▸ Text shown
════════════════════

“If you can wiggle it, it isn’t broken.”
Or so I thought. I fell at the Velodrome on one of those lovely steep corners trying to get off the track too fast. The bike hit the slippy centre of the track, tipped over, and down I went. It was mostly embarassing, not painful and in a way it was sort of a relief. Everyone falls and you just feel better having done it and found out that at low speeds nothing too bad happens. I rode the rest of the session, once a very friendly volunteer annointed my scrapes, fearing that if I didn’t get back on the bike that that would be it. I got back on the horse, as they say, heart pumping from the spill, I still had a great time.
But the next day I had a doctor’s appointment for another matter entirely. Being the observant sort the 20-something doctor noticed my very swollen fingers. She asked what happened. I told her. Velodrome, speed, spill, death grip on the drops of the bars, smushed fingers on left hand. But I said with complete confidence, "I can wiggle them so they aren’t broken." I should mention at this point that the clinic in question is for university faculty members. She is used to people like me. Young Doctor asks, while smiling, "What’s your PhD in anyway?" "Philosophy," I tell her. Ahh, she sighs. "Not much medicine it that, right?" I nod. Then she stops smiling and says seriously, "Well, if you had studied medicine you’d know that It’s not true that if you can wiggle it, it’s not broken. Some things are more wiggly when broken." Ouch.

════════════════════

▸ Listed entries
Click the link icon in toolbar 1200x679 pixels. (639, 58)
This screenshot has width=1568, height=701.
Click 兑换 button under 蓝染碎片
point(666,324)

════════════════════

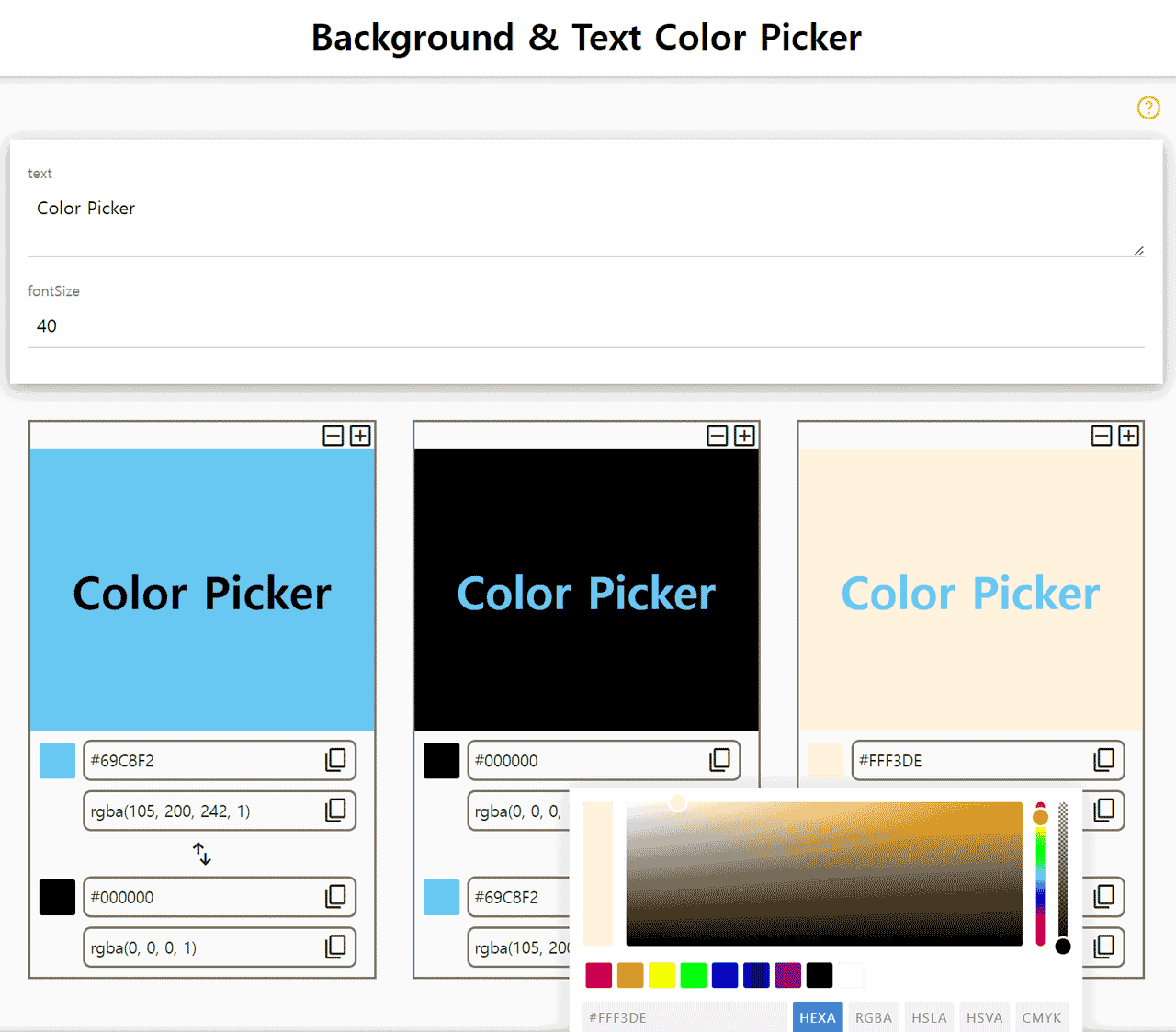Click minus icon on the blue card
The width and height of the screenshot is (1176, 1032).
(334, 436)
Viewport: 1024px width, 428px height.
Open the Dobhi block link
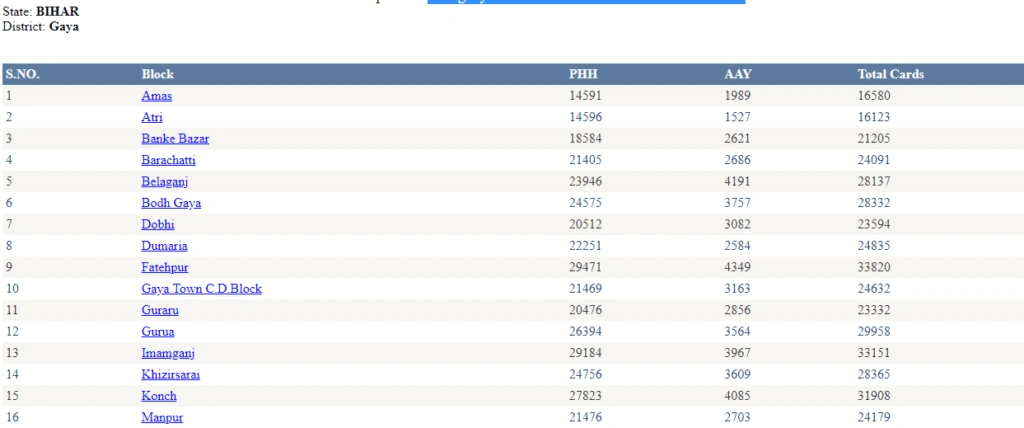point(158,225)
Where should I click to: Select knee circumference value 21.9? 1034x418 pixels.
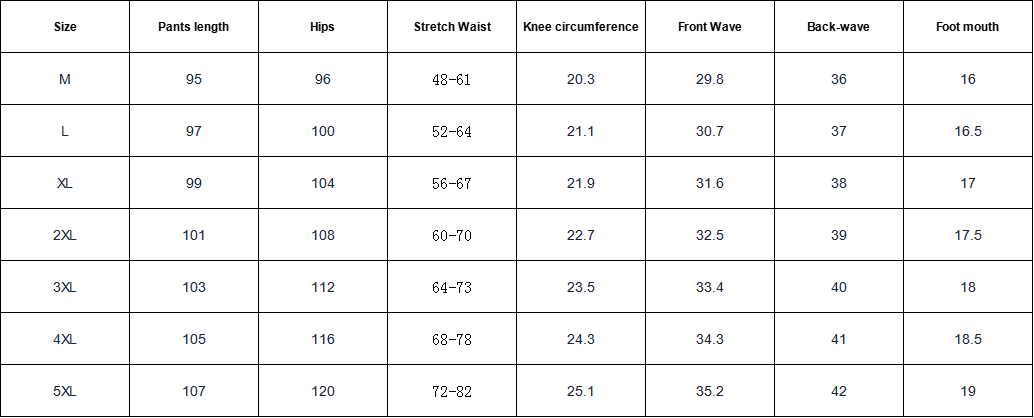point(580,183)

════════════════════

▸ What the task asks
Please pick up the story of the Velodrome fall and the swollen fingers where it ends and keep it going. The data has nothing to do with the text about the Velodrome fall.

▸ Expected answer
More ouch when they had to move my fingers into all sorts of weird positions for the x-ray. (As a philosopher I always cringe when they ask the pregnancy/x-ray question, you know "Is there any chance at all you’re pregnant?" Given various heavy duty serious birth control measures in place, it’s extremely unlikely. Very very unlikely. But it’s possible in that there is a teeny tiny small chance. But once again I avoid discussing standards of possibility and certainty with x-ray technicians and let them proceed. I figure they won’t want to talk philosophy and will instead send me off for an unneeded pregnancy test.) They tell me that if I hear nothing I’m fine. For days, many days, silence. I think smugly "Ha…there must be something to the wiggle test after all." But today the call. And now I believe her. Repeat after me: It’s NOT true that if you can wiggle it, it’s not broken.